* Exercise requirements *
Please find each line below that contains the string "coordinates" and copy it out. Case counts.

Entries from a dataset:
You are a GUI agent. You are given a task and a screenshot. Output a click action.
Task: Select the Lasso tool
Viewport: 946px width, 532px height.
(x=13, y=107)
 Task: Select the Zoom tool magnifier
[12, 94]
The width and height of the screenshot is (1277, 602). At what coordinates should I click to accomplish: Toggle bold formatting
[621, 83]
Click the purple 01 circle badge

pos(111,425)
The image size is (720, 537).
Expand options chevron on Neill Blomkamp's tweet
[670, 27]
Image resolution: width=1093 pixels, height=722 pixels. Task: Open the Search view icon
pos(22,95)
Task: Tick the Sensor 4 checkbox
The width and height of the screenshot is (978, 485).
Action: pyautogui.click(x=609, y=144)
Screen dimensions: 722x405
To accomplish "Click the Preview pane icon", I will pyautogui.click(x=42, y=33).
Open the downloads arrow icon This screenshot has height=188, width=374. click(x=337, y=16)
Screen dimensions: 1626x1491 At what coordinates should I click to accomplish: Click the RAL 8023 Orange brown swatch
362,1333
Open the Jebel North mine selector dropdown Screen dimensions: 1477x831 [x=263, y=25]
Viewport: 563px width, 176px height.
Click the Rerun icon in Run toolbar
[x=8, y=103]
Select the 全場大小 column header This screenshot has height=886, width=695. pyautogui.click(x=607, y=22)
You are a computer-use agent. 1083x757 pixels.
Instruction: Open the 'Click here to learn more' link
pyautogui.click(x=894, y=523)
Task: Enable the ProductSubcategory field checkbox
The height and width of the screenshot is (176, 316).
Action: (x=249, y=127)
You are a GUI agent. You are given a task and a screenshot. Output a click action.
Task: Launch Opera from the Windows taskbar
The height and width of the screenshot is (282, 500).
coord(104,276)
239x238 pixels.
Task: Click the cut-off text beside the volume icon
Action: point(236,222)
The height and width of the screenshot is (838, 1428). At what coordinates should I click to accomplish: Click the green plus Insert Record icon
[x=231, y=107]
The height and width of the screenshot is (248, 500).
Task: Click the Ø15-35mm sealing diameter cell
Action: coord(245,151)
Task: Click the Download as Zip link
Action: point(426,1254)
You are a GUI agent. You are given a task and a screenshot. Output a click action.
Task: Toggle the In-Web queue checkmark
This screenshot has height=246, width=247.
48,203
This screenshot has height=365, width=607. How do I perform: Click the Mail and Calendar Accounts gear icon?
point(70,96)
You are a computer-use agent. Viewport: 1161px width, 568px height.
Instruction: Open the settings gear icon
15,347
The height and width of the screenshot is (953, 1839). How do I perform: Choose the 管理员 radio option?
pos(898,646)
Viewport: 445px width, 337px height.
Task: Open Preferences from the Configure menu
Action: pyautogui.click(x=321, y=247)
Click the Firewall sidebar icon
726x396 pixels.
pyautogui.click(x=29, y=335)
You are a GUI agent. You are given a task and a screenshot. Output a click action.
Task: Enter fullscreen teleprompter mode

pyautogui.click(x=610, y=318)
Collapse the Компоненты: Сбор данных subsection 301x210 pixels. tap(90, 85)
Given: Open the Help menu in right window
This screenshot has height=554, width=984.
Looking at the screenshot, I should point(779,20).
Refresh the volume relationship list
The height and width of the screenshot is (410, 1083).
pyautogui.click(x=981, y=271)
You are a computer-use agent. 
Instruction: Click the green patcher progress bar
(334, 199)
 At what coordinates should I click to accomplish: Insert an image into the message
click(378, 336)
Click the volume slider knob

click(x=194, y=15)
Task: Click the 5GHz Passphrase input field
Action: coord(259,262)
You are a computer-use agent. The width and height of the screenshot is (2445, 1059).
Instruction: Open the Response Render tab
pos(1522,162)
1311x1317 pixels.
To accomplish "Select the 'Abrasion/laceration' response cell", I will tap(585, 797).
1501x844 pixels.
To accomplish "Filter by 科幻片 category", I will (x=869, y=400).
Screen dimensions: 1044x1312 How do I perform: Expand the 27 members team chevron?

* Task output *
The width and height of the screenshot is (1277, 602). At what coordinates should I click to accomplish: Toggle bold formatting
Screen dimensions: 1626x1491 At what coordinates should I click to accomplish: Click the RAL 8023 Orange brown swatch
The height and width of the screenshot is (838, 1428). At what coordinates should I click to accomplish: Click the green plus Insert Record icon
 At what coordinates should I click to accomplish: Insert an image into the message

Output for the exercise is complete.